THE FRAGILITY OF POWER & THESE RAVISHING OLD WOMEN

an appreciation and defense of Cindy Sherman's "Society" photos

By Travis McFlynn

©Cindy Sherman/Untitled #466
At the speed of light we calculate and record the world through our tastes and fears. If this is perception, do we ever truly see things as they are? Taste might subtly sway how we take in what we perceive; fear certainly distorts our understanding of the world. Our brains are like a surging neuro-chemical cocktail caught in a self-centered and baffling tangle of assumptions, judgments, and, of course, again, fears. This ‘auto-judgment-mode’ syndrome happens without even a pause for a second thought and this is why truism, received wisdom and convention rule the day, like an audio track on endless repeat. It’s hard to account for the cumulative and degrading force this type of narrow thinking has on our cultural life, but you can be sure that it is at the root of all kinds of prejudicial behavior—against different races, sexual practices, religions and even the aged. We want to believe that the world around us is static, fixed and predictable, but that’s because we can’t stand for it not to be and aging is the surest sign that what we want we cannot have.

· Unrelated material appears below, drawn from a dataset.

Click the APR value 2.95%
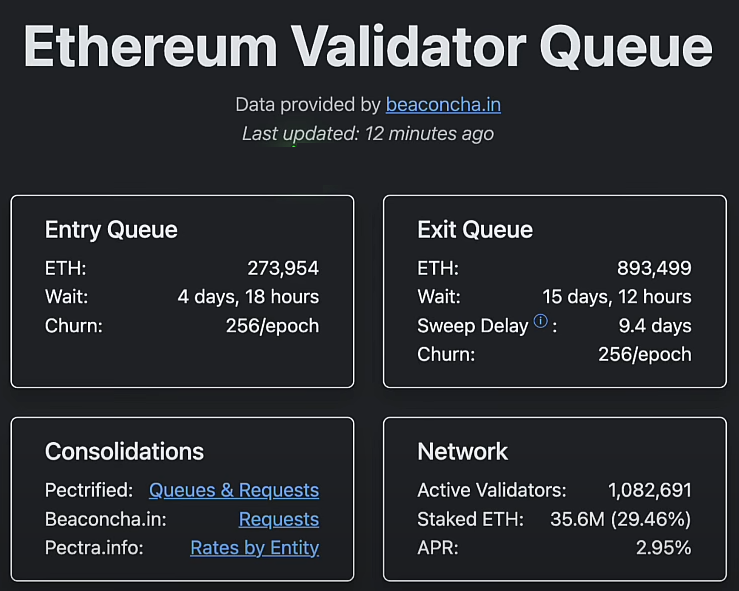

Cindy Sherman knows how we think and she knows what we think of women, and especially old women. In “Society,” her recent series of photographs of art patrons and society matrons, Sherman goes on an annihilating attack against our ready made perceptions of these wealthy, aged women and seeks to obliterate the snap judgments and cookie cutter nihilism of some of our most cherished stereotypes. It’s a daring assault and would be both self-serving and cruel if not for Sherman’s clear desire to give her subjects, these ridiculous old women, a divine sense of grace and will. In many of the photographs they seem to descend from the heavens to render their judgments upon our world. In doing so, she allows them once more to be the source of light and inspiration that the culture so ruthlessly demands of them when they are young and so ruthlessly strips them of when they age.
©Cindy Sherman/Untitled #465
Sherman focuses on elite socialite wealth, those who have the money to age like they want. What’s stunning about the pictures, especially in their museum setting, is that the subjects seem as if they just hopped from reality into art. Go to any museum or major gallery and you can see these women running around, making pronouncements and demanding that we see them. Sherman makes us see them in double. We can look at them on the walls and then watch them in real life. We laugh at their expensive outfits like the spangly blue mumu of “Untitled #466,” the helmet hair perfectly coiffed of “Untitled #474” and the strapless gown of “Untitled #465.” They all reek of a misapplied sexiness and it’s all an embarrassment, both in real life and the photos. At first glance, Sherman seems to confirm all our prejudices, all that we hate about these women, but look again and you’ll see an understanding depiction of the fragility of power and a stunning representation of grace overridden by emotion. Sherman catches the lack of control and ferocity of these society types and it’s a stunning insight, an advance in our understanding of both pure power and what happens when power ages and it’s a woman. The results are beautiful and we should be so lucky to feel and live as deeply as Sherman’s silly old women.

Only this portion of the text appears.